# Data Has to Go Somewhere

## The open and close Command

For data processing you will eventually need to be able to read and write files. In this section, we will show you how you can manipulate files using Python.

Let's first look at the fundamental open command that will enable you to access a file within a Python application.

`fileHandle = open(path_to_file, mode)`

`fileHandler` is the file object that will enable us to manipulate the file lead by `path_to_file`. 

The `path_to_file` variable is a fully qualified path and file name that tells Python where the file we want to open is located.

The mode gives us the ability to tell our Python script the kind of operations we want to do on the file, and the kind of file it is.

The first letter indicates the operation:
- r means read
- w means write, and overwrite the file if it exists
- x means write, but only if file does not already exist
- a means write (append): write at the end of the file if it exists

The second letter of mode indicates the file type:
- t (or nothing) means text
- b means binary

After opening a file and manipulating it the way you like, you must be sure to close the file as well.
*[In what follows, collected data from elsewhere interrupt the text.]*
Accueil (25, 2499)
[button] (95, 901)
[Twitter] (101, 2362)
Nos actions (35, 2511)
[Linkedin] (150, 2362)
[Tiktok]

Closing the file ensures that Python does not maintain file handles to files it is not using anymore. This practice can keep memory usage low as well. 

## Writing a Text File Using write()

Let's now try to write a file using Python. First, let's create some content.

In [1]:
file_content = '''To be or not to be
That is a question.'''

We just set a string variable with a multiline string to be the content of the file we wan to create.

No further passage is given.